Chapter 5: Continuous Random Variables

These flashcards cover key vocabulary and concepts related to continuous random variables presented in the lecture notes.

Continuous Probability Density Function (pdf)

A function that represents the probability of a continuous random variable; the area under the curve represents probability.

Cumulative Distribution Function (cdf)

A function that gives the probability that a random variable takes a value less than or equal to a certain point.

Uniform Distribution

A type of continuous probability distribution where all outcomes are equally likely.

Exponential Distribution

A probability distribution that models the time until an event occurs, characterized by a constant rate of occurrence.

Probability Density Function notation

Denoted as f(x), it indicates the function used to calculate probabilities for continuous random variables.

P(c < x < d)

The probability that the random variable X falls within the interval between c and d, represented by the area under the curve.

Theoretical Mean (μ) for Uniform Distribution

Calculated using the formula (a + b) / 2, where a is the minimum value and b is the maximum value.

Standard Deviation (σ) of Uniform Distribution

Calculated using the formula (b - a)² / 12, where a is the minimum value and b is the maximum value.

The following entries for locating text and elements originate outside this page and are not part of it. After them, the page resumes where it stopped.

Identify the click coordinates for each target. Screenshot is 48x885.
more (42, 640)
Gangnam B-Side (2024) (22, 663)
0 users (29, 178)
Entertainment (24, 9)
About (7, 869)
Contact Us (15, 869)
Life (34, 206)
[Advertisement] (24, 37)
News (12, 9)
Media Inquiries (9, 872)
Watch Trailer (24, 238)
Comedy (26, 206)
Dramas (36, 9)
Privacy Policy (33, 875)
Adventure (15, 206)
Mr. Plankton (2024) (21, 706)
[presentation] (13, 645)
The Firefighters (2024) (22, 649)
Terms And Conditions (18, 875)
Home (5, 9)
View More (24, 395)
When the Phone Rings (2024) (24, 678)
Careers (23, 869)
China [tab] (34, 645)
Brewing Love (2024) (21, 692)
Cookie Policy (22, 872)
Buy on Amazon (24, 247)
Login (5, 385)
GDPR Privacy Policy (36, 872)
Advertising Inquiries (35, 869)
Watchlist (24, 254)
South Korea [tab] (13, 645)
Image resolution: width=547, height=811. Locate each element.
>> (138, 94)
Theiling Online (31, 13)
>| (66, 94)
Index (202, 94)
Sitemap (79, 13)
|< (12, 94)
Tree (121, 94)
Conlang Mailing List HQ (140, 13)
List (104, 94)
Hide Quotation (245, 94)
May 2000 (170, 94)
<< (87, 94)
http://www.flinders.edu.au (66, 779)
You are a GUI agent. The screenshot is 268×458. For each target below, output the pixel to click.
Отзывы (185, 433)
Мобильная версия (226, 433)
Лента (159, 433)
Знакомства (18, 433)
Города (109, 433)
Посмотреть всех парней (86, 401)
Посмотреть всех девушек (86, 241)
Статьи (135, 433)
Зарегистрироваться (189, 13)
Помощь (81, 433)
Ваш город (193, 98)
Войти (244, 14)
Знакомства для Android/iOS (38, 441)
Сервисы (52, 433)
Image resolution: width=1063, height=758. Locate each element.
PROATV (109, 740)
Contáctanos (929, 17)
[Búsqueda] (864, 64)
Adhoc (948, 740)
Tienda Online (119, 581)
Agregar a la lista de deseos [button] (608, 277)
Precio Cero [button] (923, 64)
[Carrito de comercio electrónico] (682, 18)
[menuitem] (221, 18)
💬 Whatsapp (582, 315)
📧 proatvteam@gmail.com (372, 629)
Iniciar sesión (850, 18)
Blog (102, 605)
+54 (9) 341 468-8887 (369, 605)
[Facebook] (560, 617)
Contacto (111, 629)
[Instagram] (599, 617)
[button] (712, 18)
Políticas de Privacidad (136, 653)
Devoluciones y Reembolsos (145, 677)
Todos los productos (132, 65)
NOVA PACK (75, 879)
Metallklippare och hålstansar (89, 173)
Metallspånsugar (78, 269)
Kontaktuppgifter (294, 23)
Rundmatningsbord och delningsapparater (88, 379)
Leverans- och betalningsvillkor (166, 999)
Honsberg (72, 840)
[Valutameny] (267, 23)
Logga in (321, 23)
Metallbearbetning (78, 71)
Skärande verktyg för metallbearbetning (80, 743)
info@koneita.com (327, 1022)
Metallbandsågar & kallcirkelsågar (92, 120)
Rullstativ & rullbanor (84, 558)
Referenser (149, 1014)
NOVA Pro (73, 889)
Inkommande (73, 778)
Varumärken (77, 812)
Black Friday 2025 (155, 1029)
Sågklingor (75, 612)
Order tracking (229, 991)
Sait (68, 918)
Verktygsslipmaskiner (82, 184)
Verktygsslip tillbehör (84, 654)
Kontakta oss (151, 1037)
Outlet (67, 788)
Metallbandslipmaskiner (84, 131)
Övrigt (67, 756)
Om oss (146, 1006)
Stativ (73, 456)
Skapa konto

Probability in Continuous Distributions

Probability is represented by the area under the curve and is calculated for intervals rather than individual points.

P(x = c) in Continuous Distributions

The probability of a continuous random variable taking on an exact value c is zero.

K in the context of percentiles

In percentile problems, k represents the threshold value such that a specified percentage of data falls below it.

Decay Parameter (m) in Exponential Distribution

The inverse of the mean (μ); m = 1/μ, representing the rate at which the probability density function decays.

P(x < k) for Exponential Distribution

Represents the cumulative distribution function, giving the probability of the random variable being less than k.

Half of all customers finished time in Exponential Distribution

The time at which 50% of customers are serviced, found using the cumulative distribution function.